▸ Reading text
****************

Poultry farming will be allowed outside the city and under tight controls. British experts say disease underestimated: it affects more than the lungs.

Ho Chi Minh City (AsiaNews/Agencies) – Ho Chi Minh City authorities have decided to slaughter all poultry in the city to contain the spread the outbreak of the avian or bird flu that so far has killed 13 people in Vietnam. In the meantime, British experts have found that the gravity of the disease has been underestimated.

Starting tomorrow, Vietnam's largest city—Ho Chi Minh City (ex Saigon)—will kill all poultry within the city. Farms will be allowed only outside its boundaries.

"Once the outbreak has receded, we will allow farms to hatch eggs again, but poultry farming will be tightly controlled," said Bui Quang Anh, director of the Agriculture's Ministry's Animal Health Department.

Near the Mekong Delta, South Vietnam's former capital is home to 10 million people. Since late December 2004 it has been affected by the latest outbreak of bird flu.

It had already ordered the killing of all its ducks, which can carry the disease without showing symptoms of the virus, which kills 80 percent of the humans it infects. Now, it is the first city to order the total destruction of poultry.  Healthy birds would be frozen and eaten, while sick birds would be destroyed by burning or burial, Mr Anh said.

But poultry farming may never return to urban centres and measures to prevent another epidemic included raising birds in indoor farms safe from wild birds, Mr Anh said.

****************

▸ Information provided
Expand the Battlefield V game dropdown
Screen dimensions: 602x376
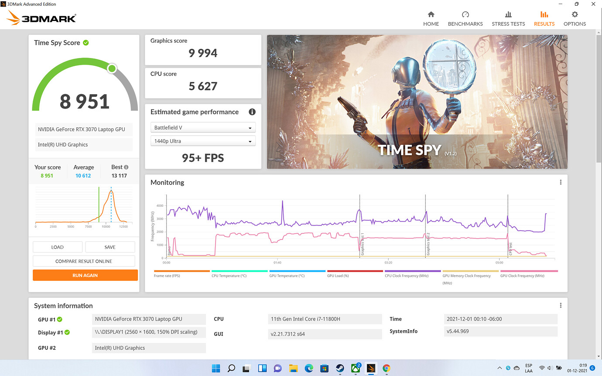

****************

▸ What is being asked
Extend the bird flu article past its last sentence. The data comes from a different source than the text.

▸ Output of the exercise
Migrating wildfowl, which can carry the H5N1 virus that can cross over to humans, are believed to have brought it to Asia.

Bui Quang Anh remains optimistic that the outbreak can be contained. He noted that no new human infection had been reported in the past week and all bird flu patients have been discharged. Still, he acknowledged that Vietnam is not yet in the clear.

Next week, the UN food agency and the World Organisation for Animal Health will hold a regional meeting in Ho Chi Minh City to discuss the emergency.

Since 2003, 45 people—32 Vietnamese, 12 Thais and one Cambodian—have died.

The spread of the deadly bird flu virus may have been underestimated because of a misunderstanding of how it affects the body, British scientists have said.

Oxford University experts studying deaths in Vietnam suggest the disease can attack all parts of the body, not just the lungs as had been first thought.

Their research revealed that a four-year-old boy had traces of the virus in his blood, nose and in the fluid around the brain.

For the lead researcher, Dr Menno de Jong, "[t]his illustrates that when someone is suffering from any severe illness we should consider if avian flu might be the cause."